## Selected excerpt
*** Block opens ***

8. Immunological Tests

  1. Hepatitis B surface antigen (HBsAg). The protein coat of the virus that causes hepatitis B. Found in serum in 100% of patients with hepatitis B but may be transient (present for only days). Also demonstrable in urine, tears and saliva of above patients. Present in patients with chronic hepatitis B.

  2. Anti-HBsAg (HbsAb). The antibody HBsAg. Implies exposure and immunity to hepatitis B.

  3. "e" antigen (HBeAg). A soluble antigen that is present only in individuals who also are positive for HBsAg and is a hepatitis B core protein.

  4. Anti-"e" (HBeAb). Also found in individuals positive for HBsAg. However, with antibody against "e," individuals are rarely infectious.

  5. Anti-HbcAg. Antibody to hepatitis B core proteins.. The hepatitis B core protein is manufactured in the hepatocyte nucleus and then released into the cytoplasm where it is coated with HBsAg to make the complete virus. AntiHBsAg is initially synthesized whole the B virus is actively replicating and thus, anti-HbcAg and HBsAg together are markers for continued infectivity. Anti-HBAg (HBcAb) and HBsAb together indicate recovery from hepatitis B and immunity against reinfection.

  6. Anti-A. Antibody to hepatitis A. IgG antibody implies previous exposure and immunity to hepatitis A; (infectious hepatitis). IgM antibody implies current hepatitis A infection.

  7. Anti-Delta. Antibody to delta hepatitis virus – may be IgM or IgG.

  8. Anti-C. Antibody present in sera of patients with chronic hepatitis C (formerly called non-A, non-B hepatitis). There are two ways to detect it. The Elisa test is sensitive but non-specific. If the Elisa test is positive, the specificity can be confirmed with a RIBA (radioimmunoblot assay), which is more specific.

  9. Autoantibodies

    1. Antimitochondrial antibody: an antibody that reacts with mitochondrial of all organs from many mammalian species. It is present in serum of 95% of patients with primary biliary cirrhosis and usually absent in patients with mechanical bile and duct obstruction. It is present in 1-5% of patients with other types of liver disease and in up to 15% of patients with chronic hepatitis. Its antigens are enzymes in the pyruvate dehydrogenase enzyme complex of mitochondria.

*** Block closes ***

## Problems to solve
[1] Summarize the immunological tests text in two sentences.
[2] According to the immunological tests text, in which body fluids can HBsAg be found? List every one.

[Pixel coordinate grounding data]
*** Block opens ***

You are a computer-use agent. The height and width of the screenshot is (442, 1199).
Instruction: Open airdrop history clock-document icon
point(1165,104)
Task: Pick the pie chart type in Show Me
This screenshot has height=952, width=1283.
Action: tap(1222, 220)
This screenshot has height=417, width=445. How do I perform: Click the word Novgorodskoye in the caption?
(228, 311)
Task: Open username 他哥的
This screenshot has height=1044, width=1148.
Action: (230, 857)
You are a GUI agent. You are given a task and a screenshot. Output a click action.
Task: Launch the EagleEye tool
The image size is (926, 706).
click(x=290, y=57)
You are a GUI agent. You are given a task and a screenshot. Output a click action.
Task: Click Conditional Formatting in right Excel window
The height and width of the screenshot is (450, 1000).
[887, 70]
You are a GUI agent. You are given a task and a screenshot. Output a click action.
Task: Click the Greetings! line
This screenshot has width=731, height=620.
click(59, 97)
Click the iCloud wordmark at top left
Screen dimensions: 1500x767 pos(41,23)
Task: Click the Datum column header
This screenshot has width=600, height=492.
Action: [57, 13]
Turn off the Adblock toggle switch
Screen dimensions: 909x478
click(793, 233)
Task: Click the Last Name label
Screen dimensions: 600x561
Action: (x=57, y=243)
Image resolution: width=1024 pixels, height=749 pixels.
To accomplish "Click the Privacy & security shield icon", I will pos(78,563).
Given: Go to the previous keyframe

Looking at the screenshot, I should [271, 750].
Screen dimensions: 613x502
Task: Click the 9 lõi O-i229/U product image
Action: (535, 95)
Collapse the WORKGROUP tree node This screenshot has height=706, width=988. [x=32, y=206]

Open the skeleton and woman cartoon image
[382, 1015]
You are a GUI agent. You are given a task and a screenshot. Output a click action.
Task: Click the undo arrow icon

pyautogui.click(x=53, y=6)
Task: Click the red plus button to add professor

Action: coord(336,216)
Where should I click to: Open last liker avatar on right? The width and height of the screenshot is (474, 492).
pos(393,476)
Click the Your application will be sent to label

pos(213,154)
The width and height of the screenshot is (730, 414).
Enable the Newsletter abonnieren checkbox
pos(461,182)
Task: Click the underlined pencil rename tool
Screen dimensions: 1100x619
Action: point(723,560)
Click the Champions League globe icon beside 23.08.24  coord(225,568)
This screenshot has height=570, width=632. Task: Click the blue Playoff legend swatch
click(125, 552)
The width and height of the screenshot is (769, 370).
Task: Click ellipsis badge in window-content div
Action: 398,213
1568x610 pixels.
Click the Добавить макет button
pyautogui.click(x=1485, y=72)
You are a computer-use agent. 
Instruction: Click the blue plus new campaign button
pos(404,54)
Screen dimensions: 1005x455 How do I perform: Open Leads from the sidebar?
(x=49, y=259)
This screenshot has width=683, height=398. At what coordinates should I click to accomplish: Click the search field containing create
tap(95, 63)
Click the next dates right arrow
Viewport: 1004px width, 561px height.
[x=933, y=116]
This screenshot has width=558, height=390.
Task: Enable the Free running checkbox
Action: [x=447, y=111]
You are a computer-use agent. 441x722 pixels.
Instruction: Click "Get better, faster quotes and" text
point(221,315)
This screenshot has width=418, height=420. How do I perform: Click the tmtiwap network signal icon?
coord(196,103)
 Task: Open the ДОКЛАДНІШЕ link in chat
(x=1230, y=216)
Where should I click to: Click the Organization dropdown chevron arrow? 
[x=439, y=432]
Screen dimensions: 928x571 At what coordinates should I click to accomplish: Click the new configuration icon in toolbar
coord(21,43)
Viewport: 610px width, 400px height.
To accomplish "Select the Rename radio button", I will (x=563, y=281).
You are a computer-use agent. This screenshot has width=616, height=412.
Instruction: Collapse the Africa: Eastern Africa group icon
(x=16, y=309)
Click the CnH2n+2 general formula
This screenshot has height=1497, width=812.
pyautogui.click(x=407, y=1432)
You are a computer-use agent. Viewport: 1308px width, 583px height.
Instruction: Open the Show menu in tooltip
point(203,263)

*** Block closes ***

## Answers by item
[1] The immunological tests text describes hepatitis B markers, including HBsAg, the protein coat of the virus found in the serum of all patients with hepatitis B, and anti-HBsAg, which implies exposure and immunity. It also covers antibodies to hepatitis A, delta, and C, with a positive Elisa test for hepatitis C confirmed by the more specific RIBA, and the antimitochondrial antibody, present in 95% of patients with primary biliary cirrhosis.

[2] Serum, urine, tears, saliva